▸ **Given task**:
Please render every line of the entries below as a JSON list of strings, one string per line, leaving out blank lines.

▸ **Record set**:
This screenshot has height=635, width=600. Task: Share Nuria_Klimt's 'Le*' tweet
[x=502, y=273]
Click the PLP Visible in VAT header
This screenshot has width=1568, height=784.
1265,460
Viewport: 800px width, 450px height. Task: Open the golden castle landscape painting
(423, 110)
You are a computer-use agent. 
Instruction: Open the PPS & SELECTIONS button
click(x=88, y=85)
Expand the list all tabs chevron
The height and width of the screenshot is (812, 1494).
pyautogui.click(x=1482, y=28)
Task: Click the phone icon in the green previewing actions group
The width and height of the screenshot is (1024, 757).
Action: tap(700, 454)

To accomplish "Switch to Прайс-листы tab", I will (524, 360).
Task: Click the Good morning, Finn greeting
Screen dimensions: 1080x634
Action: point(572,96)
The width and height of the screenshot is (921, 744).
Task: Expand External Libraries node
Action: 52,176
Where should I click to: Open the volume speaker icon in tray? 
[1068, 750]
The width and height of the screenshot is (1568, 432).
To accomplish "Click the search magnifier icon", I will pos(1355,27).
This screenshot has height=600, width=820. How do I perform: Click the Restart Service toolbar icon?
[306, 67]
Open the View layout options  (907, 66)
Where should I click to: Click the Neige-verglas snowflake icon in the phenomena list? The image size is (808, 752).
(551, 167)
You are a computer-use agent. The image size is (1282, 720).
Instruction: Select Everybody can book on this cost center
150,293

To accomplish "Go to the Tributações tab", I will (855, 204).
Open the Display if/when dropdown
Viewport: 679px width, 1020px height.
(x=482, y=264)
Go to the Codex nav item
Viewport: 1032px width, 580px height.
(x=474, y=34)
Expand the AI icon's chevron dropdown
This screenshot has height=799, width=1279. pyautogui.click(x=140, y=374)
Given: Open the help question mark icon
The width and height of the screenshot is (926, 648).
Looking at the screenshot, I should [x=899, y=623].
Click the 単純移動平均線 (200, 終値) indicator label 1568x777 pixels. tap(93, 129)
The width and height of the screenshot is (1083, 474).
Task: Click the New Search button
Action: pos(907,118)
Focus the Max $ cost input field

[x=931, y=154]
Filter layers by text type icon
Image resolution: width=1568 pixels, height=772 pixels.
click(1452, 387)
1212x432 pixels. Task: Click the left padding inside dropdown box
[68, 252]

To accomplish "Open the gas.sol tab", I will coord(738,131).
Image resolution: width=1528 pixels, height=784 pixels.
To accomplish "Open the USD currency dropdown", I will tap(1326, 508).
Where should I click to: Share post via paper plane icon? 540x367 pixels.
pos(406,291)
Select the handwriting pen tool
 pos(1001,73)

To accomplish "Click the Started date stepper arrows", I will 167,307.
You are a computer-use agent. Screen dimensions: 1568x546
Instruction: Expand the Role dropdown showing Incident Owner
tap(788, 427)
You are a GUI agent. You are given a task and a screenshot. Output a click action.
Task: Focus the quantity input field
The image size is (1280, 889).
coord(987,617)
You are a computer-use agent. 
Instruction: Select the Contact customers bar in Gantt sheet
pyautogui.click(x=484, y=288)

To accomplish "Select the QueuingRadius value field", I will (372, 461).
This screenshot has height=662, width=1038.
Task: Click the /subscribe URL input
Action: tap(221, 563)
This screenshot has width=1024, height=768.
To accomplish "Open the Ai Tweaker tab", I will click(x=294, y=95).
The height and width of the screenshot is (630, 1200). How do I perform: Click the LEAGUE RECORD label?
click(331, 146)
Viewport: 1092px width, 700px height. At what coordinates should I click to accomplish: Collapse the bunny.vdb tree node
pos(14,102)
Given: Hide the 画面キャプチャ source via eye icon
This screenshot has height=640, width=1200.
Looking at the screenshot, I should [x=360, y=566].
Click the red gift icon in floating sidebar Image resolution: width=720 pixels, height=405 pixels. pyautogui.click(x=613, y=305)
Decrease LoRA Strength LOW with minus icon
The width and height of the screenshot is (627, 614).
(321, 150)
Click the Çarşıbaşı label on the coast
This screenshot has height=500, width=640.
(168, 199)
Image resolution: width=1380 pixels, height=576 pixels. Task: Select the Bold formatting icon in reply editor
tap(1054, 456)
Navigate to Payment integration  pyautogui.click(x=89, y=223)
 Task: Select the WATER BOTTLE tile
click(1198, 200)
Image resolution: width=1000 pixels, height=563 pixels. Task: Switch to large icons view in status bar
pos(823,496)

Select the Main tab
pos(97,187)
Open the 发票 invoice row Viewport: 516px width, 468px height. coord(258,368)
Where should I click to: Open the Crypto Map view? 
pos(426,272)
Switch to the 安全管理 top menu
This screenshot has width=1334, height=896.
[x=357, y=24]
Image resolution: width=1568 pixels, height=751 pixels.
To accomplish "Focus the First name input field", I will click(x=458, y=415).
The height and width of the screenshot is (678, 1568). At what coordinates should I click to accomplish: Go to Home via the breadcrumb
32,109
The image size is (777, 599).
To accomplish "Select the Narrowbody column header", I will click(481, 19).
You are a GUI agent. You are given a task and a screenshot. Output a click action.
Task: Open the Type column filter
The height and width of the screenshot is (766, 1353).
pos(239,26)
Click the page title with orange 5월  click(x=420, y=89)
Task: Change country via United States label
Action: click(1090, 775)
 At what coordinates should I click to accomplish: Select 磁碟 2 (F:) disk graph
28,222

▸ **Written solution**:
[
  "This screenshot has height=635, width=600. Task: Share Nuria_Klimt's 'Le*' tweet",
  "[x=502, y=273]",
  "Click the PLP Visible in VAT header",
  "This screenshot has width=1568, height=784.",
  "1265,460",
  "Viewport: 800px width, 450px height. Task: Open the golden castle landscape painting",
  "(423, 110)",
  "You are a computer-use agent. ",
  "Instruction: Open the PPS & SELECTIONS button",
  "click(x=88, y=85)",
  "Expand the list all tabs chevron",
  "The height and width of the screenshot is (812, 1494).",
  "pyautogui.click(x=1482, y=28)",
  "Task: Click the phone icon in the green previewing actions group",
  "The width and height of the screenshot is (1024, 757).",
  "Action: tap(700, 454)",
  "To accomplish \"Switch to Прайс-листы tab\", I will (524, 360).",
  "Task: Click the Good morning, Finn greeting",
  "Screen dimensions: 1080x634",
  "Action: point(572,96)",
  "The width and height of the screenshot is (921, 744).",
  "Task: Expand External Libraries node",
  "Action: 52,176",
  "Where should I click to: Open the volume speaker icon in tray? ",
  "[1068, 750]",
  "The width and height of the screenshot is (1568, 432).",
  "To accomplish \"Click the search magnifier icon\", I will pos(1355,27).",
  "This screenshot has height=600, width=820. How do I perform: Click the Restart Service toolbar icon?",
  "[306, 67]",
  "Open the View layout options  (907, 66)",
  "Where should I click to: Click the Neige-verglas snowflake icon in the phenomena list? The image size is (808, 752).",
  "(551, 167)",
  "You are a computer-use agent. The image size is (1282, 720).",
  "Instruction: Select Everybody can book on this cost center",
  "150,293",
  "To accomplish \"Go to the Tributações tab\", I will (855, 204).",
  "Open the Display if/when dropdown",
  "Viewport: 679px width, 1020px height.",
  "(x=482, y=264)",
  "Go to the Codex nav item",
  "Viewport: 1032px width, 580px height.",
  "(x=474, y=34)",
  "Expand the AI icon's chevron dropdown",
  "This screenshot has height=799, width=1279. pyautogui.click(x=140, y=374)",
  "Given: Open the help question mark icon",
  "The width and height of the screenshot is (926, 648).",
  "Looking at the screenshot, I should [x=899, y=623].",
  "Click the 単純移動平均線 (200, 終値) indicator label 1568x777 pixels. tap(93, 129)",
  "The width and height of the screenshot is (1083, 474).",
  "Task: Click the New Search button",
  "Action: pos(907,118)",
  "Focus the Max $ cost input field",
  "[x=931, y=154]",
  "Filter layers by text type icon",
  "Image resolution: width=1568 pixels, height=772 pixels.",
  "click(1452, 387)",
  "1212x432 pixels. Task: Click the left padding inside dropdown box",
  "[68, 252]",
  "To accomplish \"Open the gas.sol tab\", I will coord(738,131).",
  "Image resolution: width=1528 pixels, height=784 pixels.",
  "To accomplish \"Open the USD currency dropdown\", I will tap(1326, 508).",
  "Where should I click to: Share post via paper plane icon? 540x367 pixels.",
  "pos(406,291)",
  "Select the handwriting pen tool",
  " pos(1001,73)",
  "To accomplish \"Click the Started date stepper arrows\", I will 167,307.",
  "You are a computer-use agent. Screen dimensions: 1568x546",
  "Instruction: Expand the Role dropdown showing Incident Owner",
  "tap(788, 427)",
  "You are a GUI agent. You are given a task and a screenshot. Output a click action.",
  "Task: Focus the quantity input field",
  "The image size is (1280, 889).",
  "coord(987,617)",
  "You are a computer-use agent. ",
  "Instruction: Select the Contact customers bar in Gantt sheet",
  "pyautogui.click(x=484, y=288)",
  "To accomplish \"Select the QueuingRadius value field\", I will (372, 461).",
  "This screenshot has height=662, width=1038.",
  "Task: Click the /subscribe URL input",
  "Action: tap(221, 563)",
  "This screenshot has width=1024, height=768.",
  "To accomplish \"Open the Ai Tweaker tab\", I will click(x=294, y=95).",
  "The height and width of the screenshot is (630, 1200). How do I perform: Click the LEAGUE RECORD label?",
  "click(331, 146)",
  "Viewport: 1092px width, 700px height. At what coordinates should I click to accomplish: Collapse the bunny.vdb tree node",
  "pos(14,102)",
  "Given: Hide the 画面キャプチャ source via eye icon",
  "This screenshot has height=640, width=1200.",
  "Looking at the screenshot, I should [x=360, y=566].",
  "Click the red gift icon in floating sidebar Image resolution: width=720 pixels, height=405 pixels. pyautogui.click(x=613, y=305)",
  "Decrease LoRA Strength LOW with minus icon",
  "The width and height of the screenshot is (627, 614).",
  "(321, 150)",
  "Click the Çarşıbaşı label on the coast",
  "This screenshot has height=500, width=640.",
  "(168, 199)",
  "Image resolution: width=1380 pixels, height=576 pixels. Task: Select the Bold formatting icon in reply editor",
  "tap(1054, 456)",
  "Navigate to Payment integration  pyautogui.click(x=89, y=223)",
  " Task: Select the WATER BOTTLE tile",
  "click(1198, 200)",
  "Image resolution: width=1000 pixels, height=563 pixels. Task: Switch to large icons view in status bar",
  "pos(823,496)",
  "Select the Main tab",
  "pos(97,187)",
  "Open the 发票 invoice row Viewport: 516px width, 468px height. coord(258,368)",
  "Where should I click to: Open the Crypto Map view? ",
  "pos(426,272)",
  "Switch to the 安全管理 top menu",
  "This screenshot has width=1334, height=896.",
  "[x=357, y=24]",
  "Image resolution: width=1568 pixels, height=751 pixels.",
  "To accomplish \"Focus the First name input field\", I will click(x=458, y=415).",
  "The height and width of the screenshot is (678, 1568). At what coordinates should I click to accomplish: Go to Home via the breadcrumb",
  "32,109",
  "The image size is (777, 599).",
  "To accomplish \"Select the Narrowbody column header\", I will click(481, 19).",
  "You are a GUI agent. You are given a task and a screenshot. Output a click action.",
  "Task: Open the Type column filter",
  "The height and width of the screenshot is (766, 1353).",
  "pos(239,26)",
  "Click the page title with orange 5월  click(x=420, y=89)",
  "Task: Change country via United States label",
  "Action: click(1090, 775)",
  " At what coordinates should I click to accomplish: Select 磁碟 2 (F:) disk graph",
  "28,222"
]